(Extracted data entries)
————————
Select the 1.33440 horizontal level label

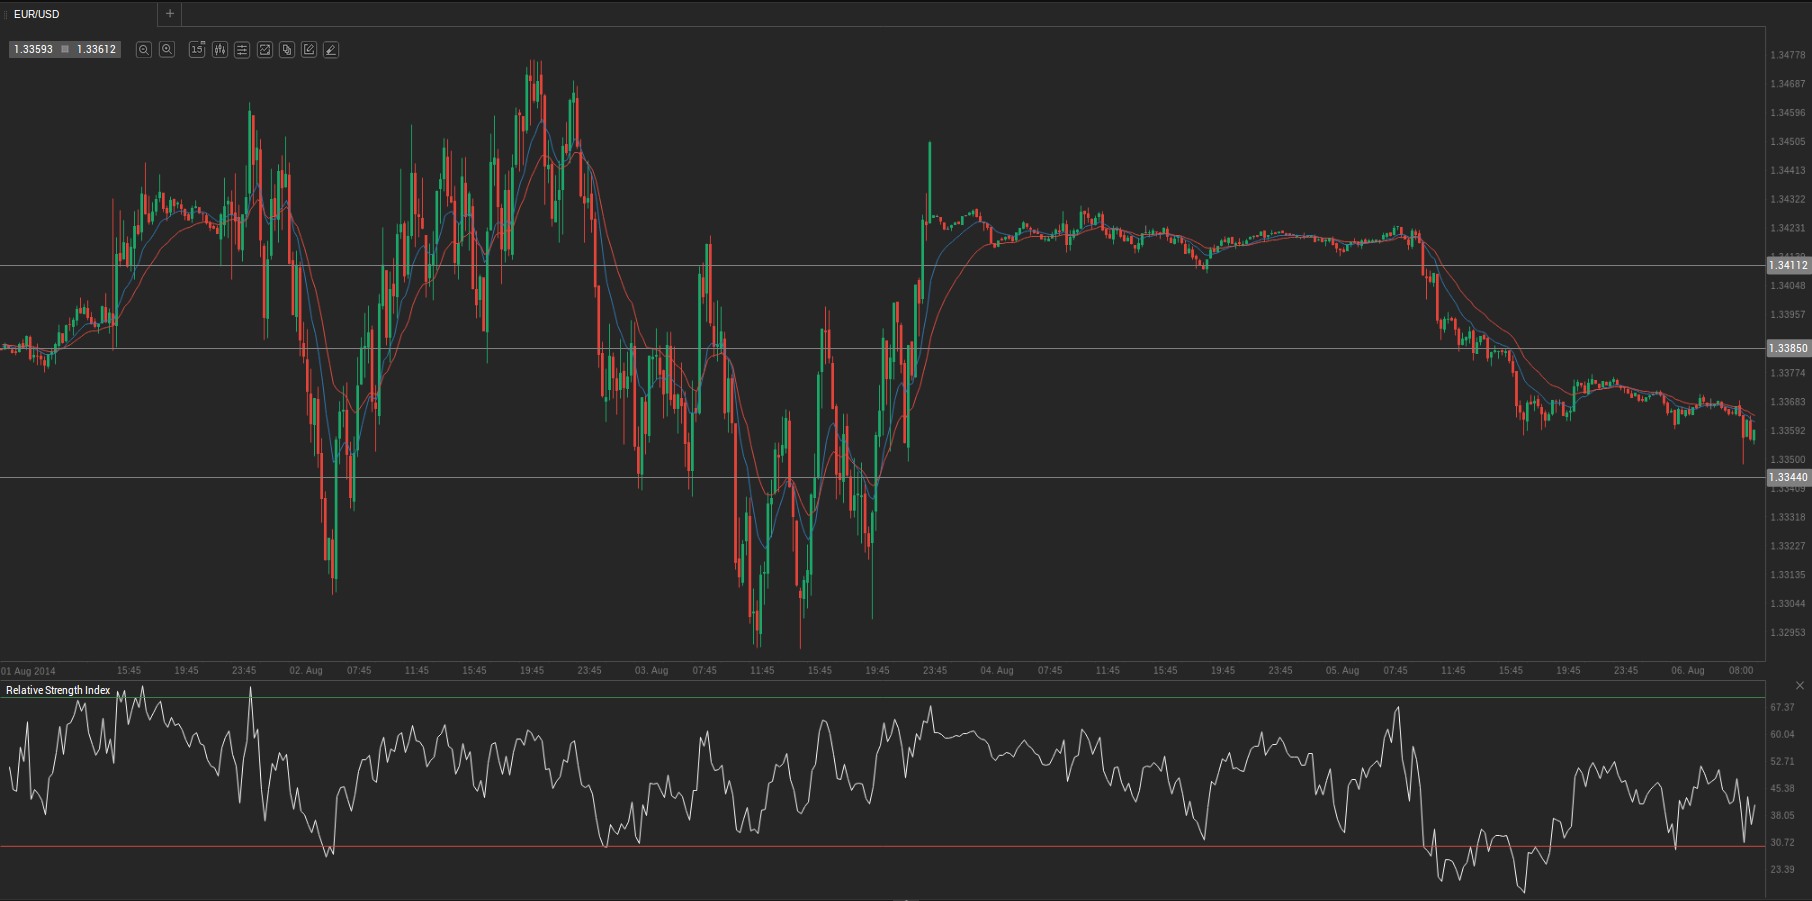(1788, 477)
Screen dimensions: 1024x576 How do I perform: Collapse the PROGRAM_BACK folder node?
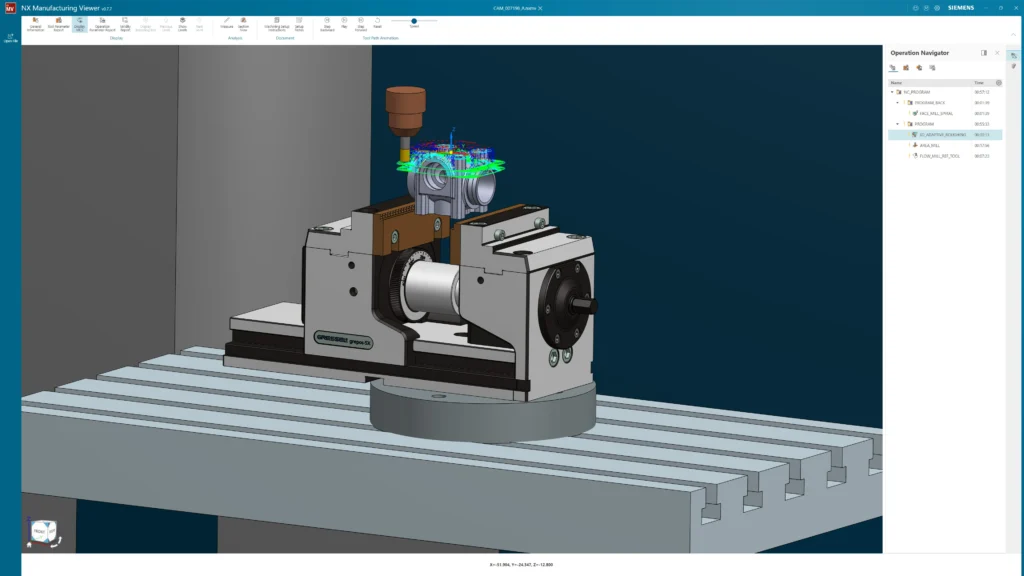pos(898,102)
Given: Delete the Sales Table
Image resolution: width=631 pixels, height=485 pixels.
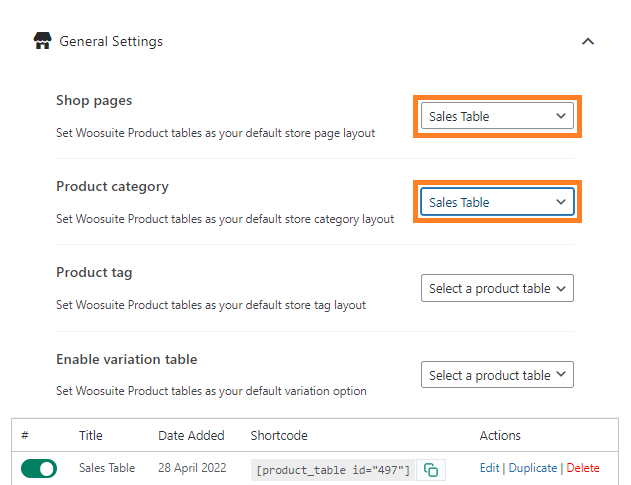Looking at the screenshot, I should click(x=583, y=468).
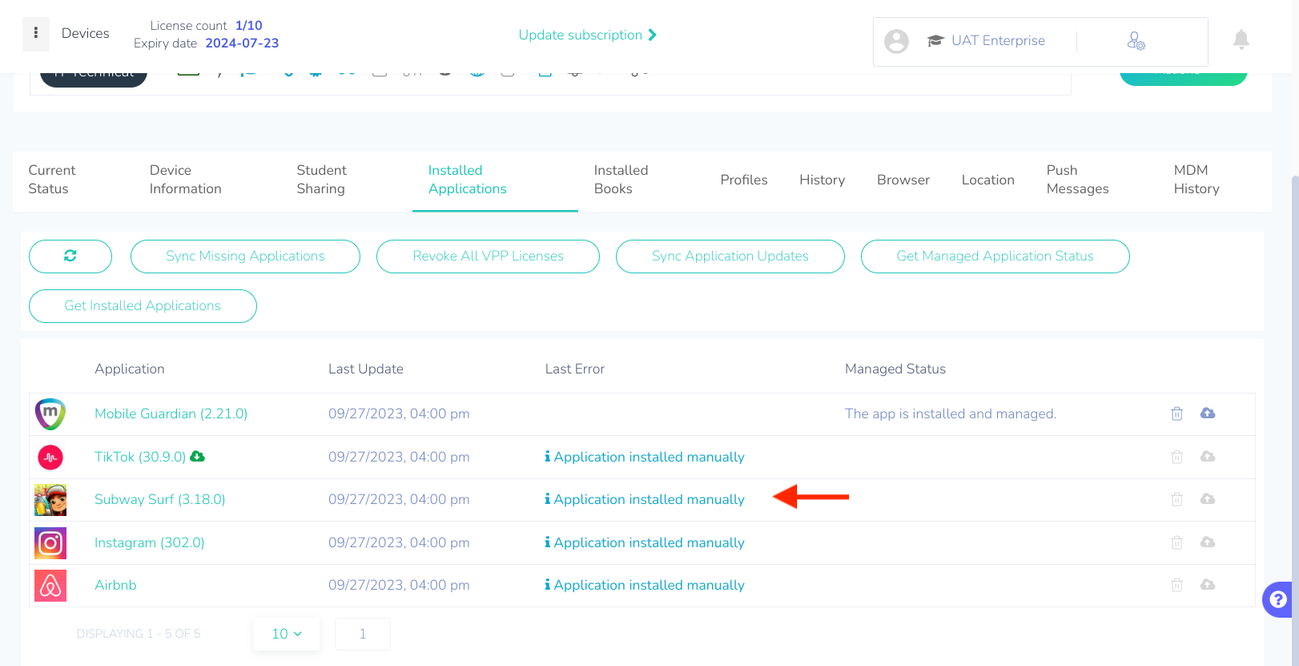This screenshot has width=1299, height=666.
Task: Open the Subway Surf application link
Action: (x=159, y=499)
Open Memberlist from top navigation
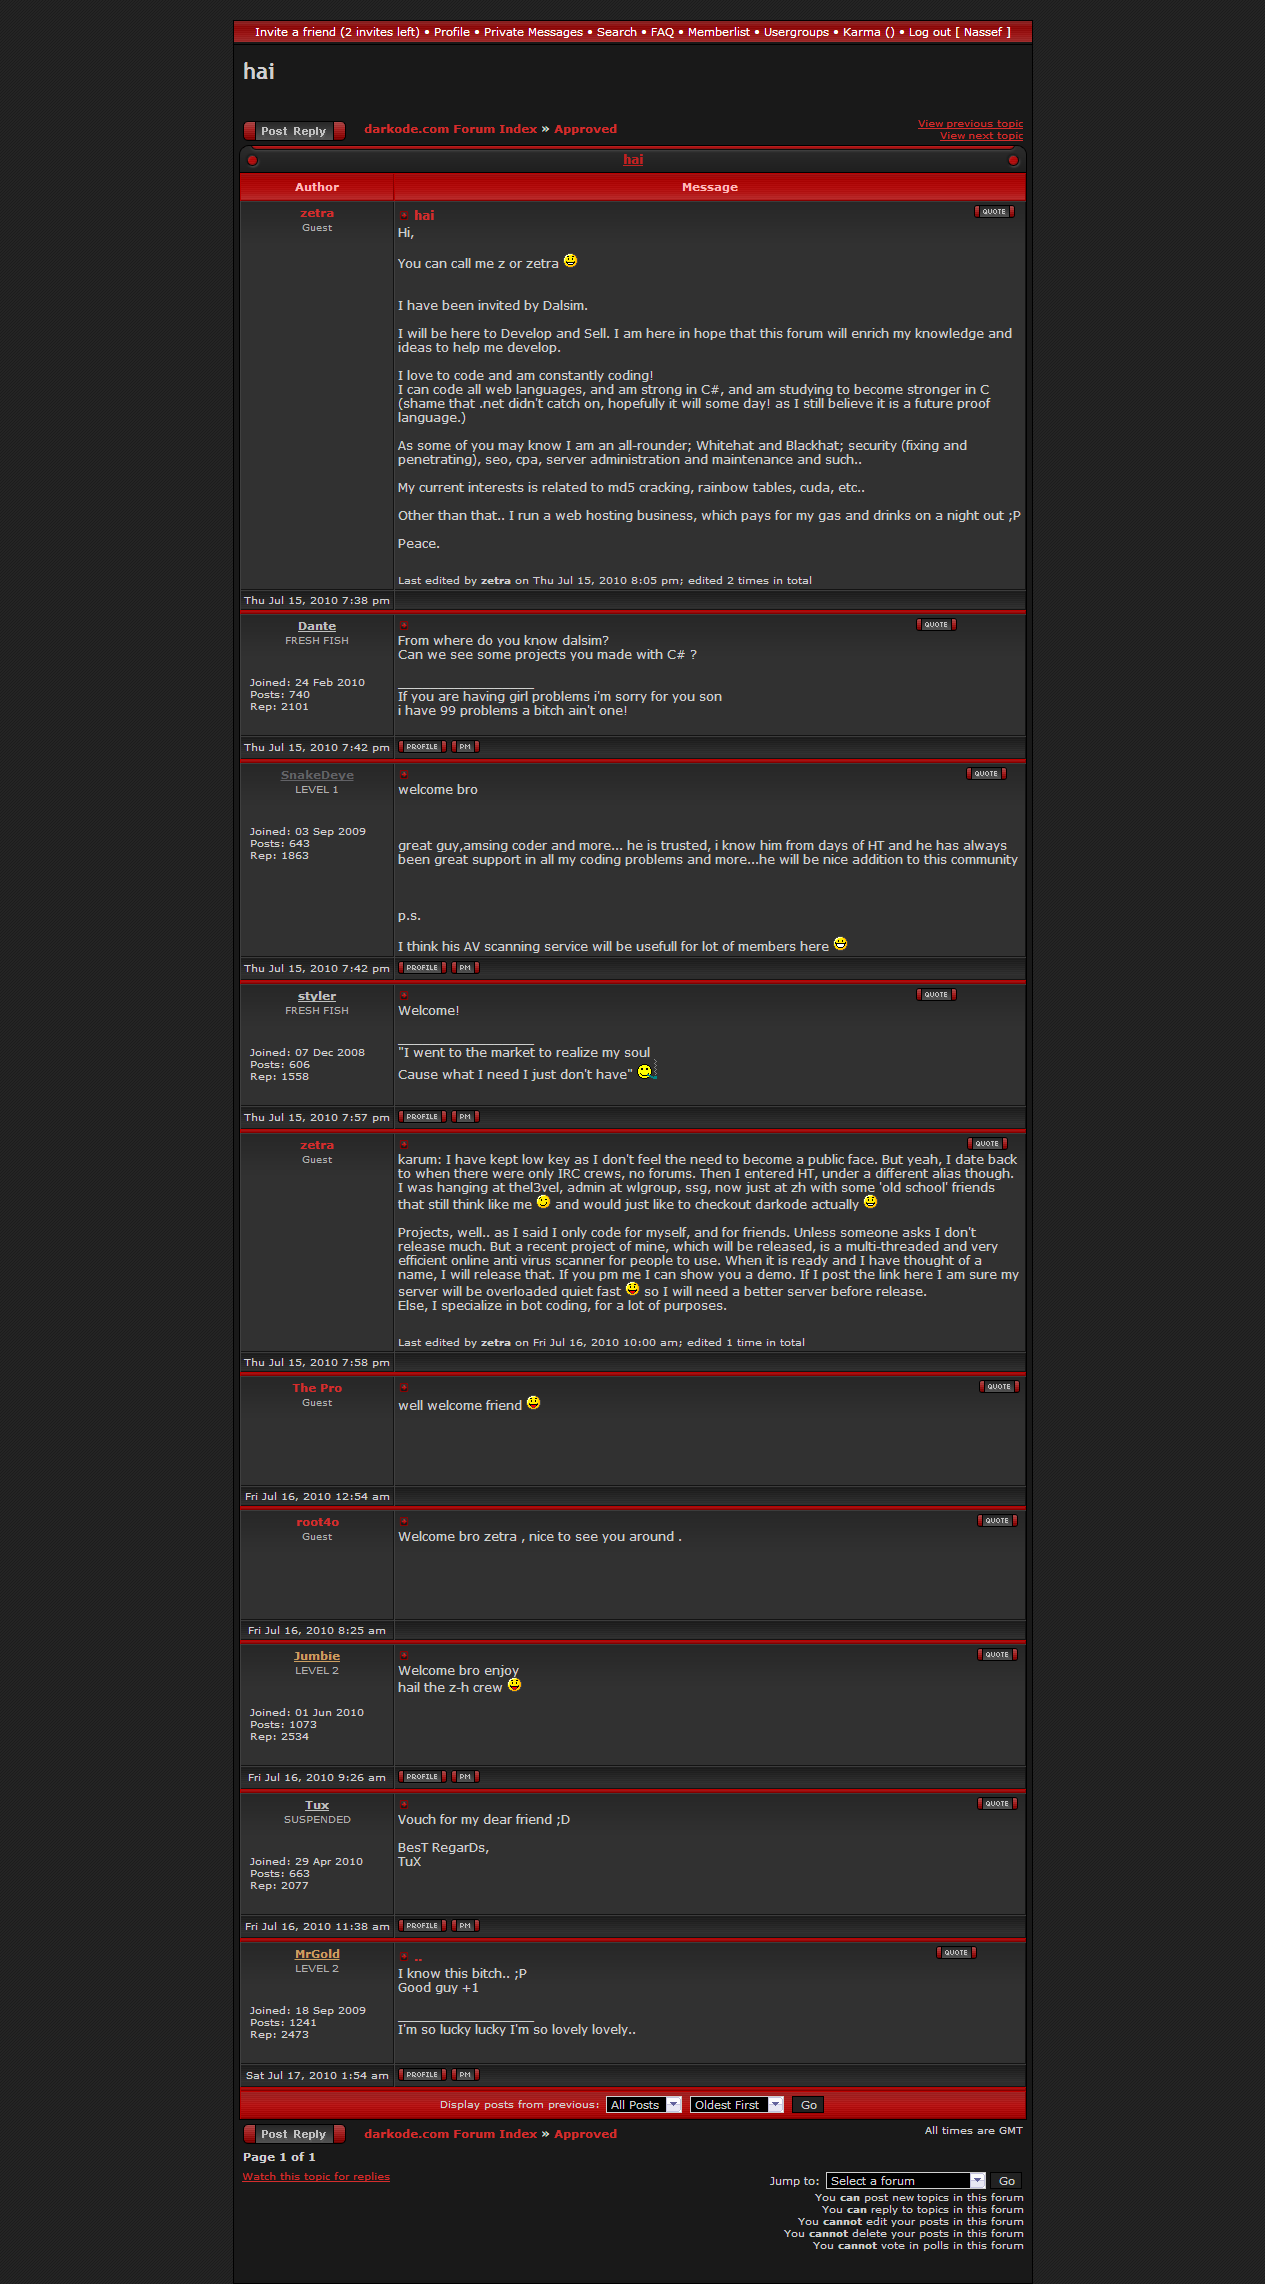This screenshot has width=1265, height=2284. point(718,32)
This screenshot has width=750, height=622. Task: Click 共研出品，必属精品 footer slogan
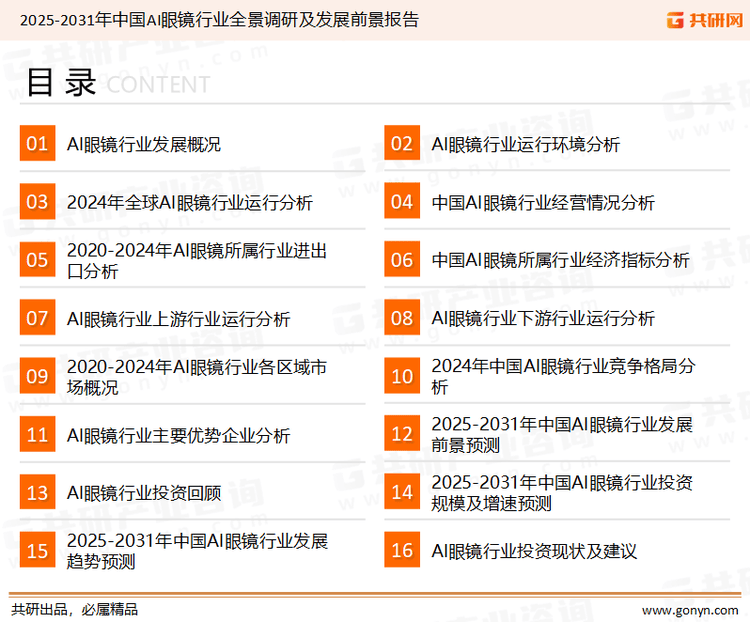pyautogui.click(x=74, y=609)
————————
• [ACTION ITEM]: For this task, give again exactly the lines from the line with "Screen dimensions: 1024x576" through the end of the entries, including both ends, and omit the pictures.

• [ANSWER TO THIS TASK]:
Screen dimensions: 1024x576 How do I perform: Collapse the PROGRAM_BACK folder node?
pos(898,102)
Given: Delete the Sales Table
Image resolution: width=631 pixels, height=485 pixels.
Looking at the screenshot, I should click(x=583, y=468).
This screenshot has width=1299, height=666.
Task: Open the Subway Surf application link
Action: (x=159, y=499)
Open Memberlist from top navigation
This screenshot has width=1265, height=2284. point(718,32)
This screenshot has width=750, height=622. Task: Click 共研出品，必属精品 footer slogan
pyautogui.click(x=74, y=609)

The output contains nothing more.